I am adamant about improving school district accountability before delving into the question of funding.

As for the topic of economic development, it seems the governor is focused solely on manufacturing technology and biotech. In my opinion we should let the venture capitalists pretty much drive this process with the state's role as peripheral.

As for Gov. Taft's tax policies in general, my advice is "cut, cut, cut some more." Government has become too intrusive and too bloated.

But what about the environment? Why is it that every body of water in Ohio that includes all lakes, rivers and streams has been given a fish consumption advisory by Ohio EPA? It is because the state legislature and governor's office has been unconcerned with our environmental quality. Urban sprawl, brownfield abandonment, and lack of will to pursue polluters (including our own Cinergy) are all reasons why Ohio's ecology is in distress.

Christopher Kearney, Westwood


Budget concerns stem from people's desire to increase services while paying fewer taxes. People have to understand the relationship between the taxes we pay and the services that are then provided by the state. When we tax less we eventually have to cut services. We don't win when we cut everyone's taxes by a few dollars, but then have to spend more out of our pockets for our children's college education or services for our grandparents. It's one big shell game, and until everyone understands we can't have the programs we enjoy while not funding them we will always be in trouble.

Eric McDaniel, Bond Hill


Governors not only take too much credit for good things but also take the blame for negative things, most of which they have very little, if any, control over. In the case of Ohio, the General Assembly should bear most of the blame for failures, and they should also be thankful for any successes because their approach to most things tends to be less than positive. The governor is at the mercy of the General Assembly's good or bad judgments.
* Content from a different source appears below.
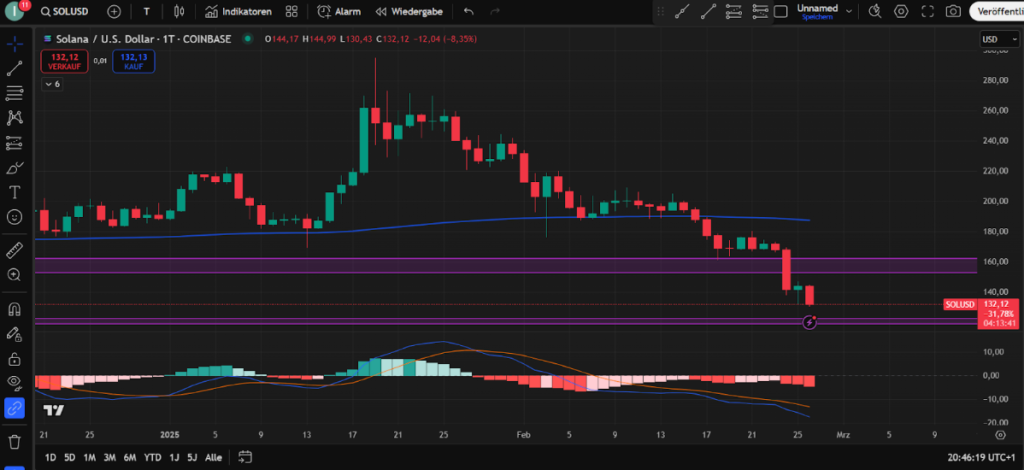Open the Unnamed layout dropdown arrow
The image size is (1024, 470).
849,12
Cletus J. Holtgrefe, Mason


Bob Taft's Report Card:

The state budget deficit = F

Education funding = D minus

Tax policy = C minus

Economic development, particularly high-tech initiatives = Incomplete

Working with the state legislature = C minus

Some of these grades are based on local media not covering what goes on at the state level very well.

I will be delighted when I see that Gov. Taft - or any Ohio elected official, for that matter - finally sees the light that encouraging and supporting the growth of small and medium sized Ohio-based businesses is the only way to sustained growth. The high-tech initiatives are really a dollar and a day short, trying to catch up with states that have already gone that route.

Ned Hamson, Mount Healthy


I would like to know how the governor is going to address the Ohio Department of Education, regarding its decision on the Ohio Graduation Test that four out of 10 correctly answered questions is acceptable. It is not acceptable, and this "dumbing-down" of test scores is destroying our educational system, along with inequitable funding.

Adonica Jones-Parks, Northside


Education Week still gives Ohio a D- grade on equity in education. We are 41st in the nation in school funding per pupil and Ohio school buildings have been ranked the worst in the United States. Corporate income tax sheltering has been eroding the contributions of the state to its schools, and regressive sales and property taxes lay the burden on working people and the poor. Gov. Taft has not, yet needs to, make the case that all citizens and corporations in Ohio must carry the burden of adequacy and equity in education. This is not only a moral issue, but one of sound public policy.

Timothy Leonard, Hyde Park

I think Gov. Taft has been an abject failure. The fact that Ohio has been lagging the national recovery emphasizes that tax policy is key to job creation and retention. Where is the sense in trying persuade businesses to relocate here with huge cash inducements when other businesses are leaving because of the high taxes? Once gone, they will tend to stay gone! Each job lost creates more competition for the remaining jobs.

Edward M. Levy, Montgomery


Gov. Taft seems like a very pleasant fellow who has been drafted reluctantly into the family business. The good news is that his performance to date has met my expectations. The bad news is that my expectations were not very high.